SUPPLIED DATA =>
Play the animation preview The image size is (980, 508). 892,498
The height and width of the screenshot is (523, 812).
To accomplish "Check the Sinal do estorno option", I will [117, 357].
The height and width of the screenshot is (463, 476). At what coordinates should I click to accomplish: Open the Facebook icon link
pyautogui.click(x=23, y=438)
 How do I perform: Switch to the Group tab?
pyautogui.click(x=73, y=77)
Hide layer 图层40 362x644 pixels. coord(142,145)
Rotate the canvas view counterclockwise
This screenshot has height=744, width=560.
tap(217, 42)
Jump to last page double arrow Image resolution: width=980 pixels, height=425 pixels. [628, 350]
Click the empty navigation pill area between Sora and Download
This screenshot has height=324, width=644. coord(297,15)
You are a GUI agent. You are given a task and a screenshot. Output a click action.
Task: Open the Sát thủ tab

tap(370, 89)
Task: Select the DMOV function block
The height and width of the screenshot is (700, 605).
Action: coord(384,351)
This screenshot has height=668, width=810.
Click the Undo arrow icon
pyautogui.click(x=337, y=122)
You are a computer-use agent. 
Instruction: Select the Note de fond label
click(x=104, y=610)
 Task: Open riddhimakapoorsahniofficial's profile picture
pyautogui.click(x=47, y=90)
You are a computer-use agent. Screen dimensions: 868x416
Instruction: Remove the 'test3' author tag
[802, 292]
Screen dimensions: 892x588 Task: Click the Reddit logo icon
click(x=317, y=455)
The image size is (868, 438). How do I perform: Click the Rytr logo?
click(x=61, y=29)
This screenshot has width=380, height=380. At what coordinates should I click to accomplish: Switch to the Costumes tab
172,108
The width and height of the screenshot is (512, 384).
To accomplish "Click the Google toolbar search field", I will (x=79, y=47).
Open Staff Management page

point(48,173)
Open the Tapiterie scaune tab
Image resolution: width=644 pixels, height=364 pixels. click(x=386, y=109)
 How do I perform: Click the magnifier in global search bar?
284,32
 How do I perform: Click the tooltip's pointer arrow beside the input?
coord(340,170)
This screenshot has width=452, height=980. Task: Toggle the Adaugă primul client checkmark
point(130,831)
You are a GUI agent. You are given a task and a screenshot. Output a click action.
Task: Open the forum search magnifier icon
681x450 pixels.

AIM OF THE TASK =>
Print each line above exactly as it stands.

RESPONSE FOR THIS EXERCISE =>
Play the animation preview The image size is (980, 508). 892,498
The height and width of the screenshot is (523, 812).
To accomplish "Check the Sinal do estorno option", I will [117, 357].
The height and width of the screenshot is (463, 476). At what coordinates should I click to accomplish: Open the Facebook icon link
pyautogui.click(x=23, y=438)
 How do I perform: Switch to the Group tab?
pyautogui.click(x=73, y=77)
Hide layer 图层40 362x644 pixels. coord(142,145)
Rotate the canvas view counterclockwise
This screenshot has height=744, width=560.
tap(217, 42)
Jump to last page double arrow Image resolution: width=980 pixels, height=425 pixels. [628, 350]
Click the empty navigation pill area between Sora and Download
This screenshot has height=324, width=644. coord(297,15)
You are a GUI agent. You are given a task and a screenshot. Output a click action.
Task: Open the Sát thủ tab

tap(370, 89)
Task: Select the DMOV function block
The height and width of the screenshot is (700, 605).
Action: coord(384,351)
This screenshot has height=668, width=810.
Click the Undo arrow icon
pyautogui.click(x=337, y=122)
You are a computer-use agent. 
Instruction: Select the Note de fond label
click(x=104, y=610)
 Task: Open riddhimakapoorsahniofficial's profile picture
pyautogui.click(x=47, y=90)
You are a computer-use agent. Screen dimensions: 868x416
Instruction: Remove the 'test3' author tag
[802, 292]
Screen dimensions: 892x588 Task: Click the Reddit logo icon
click(x=317, y=455)
The image size is (868, 438). How do I perform: Click the Rytr logo?
click(x=61, y=29)
This screenshot has width=380, height=380. At what coordinates should I click to accomplish: Switch to the Costumes tab
172,108
The width and height of the screenshot is (512, 384).
To accomplish "Click the Google toolbar search field", I will (x=79, y=47).
Open Staff Management page

point(48,173)
Open the Tapiterie scaune tab
Image resolution: width=644 pixels, height=364 pixels. click(x=386, y=109)
 How do I perform: Click the magnifier in global search bar?
284,32
 How do I perform: Click the tooltip's pointer arrow beside the input?
coord(340,170)
This screenshot has width=452, height=980. Task: Toggle the Adaugă primul client checkmark
point(130,831)
You are a GUI agent. You are given a task and a screenshot. Output a click action.
Task: Open the forum search magnifier icon
681x450 pixels.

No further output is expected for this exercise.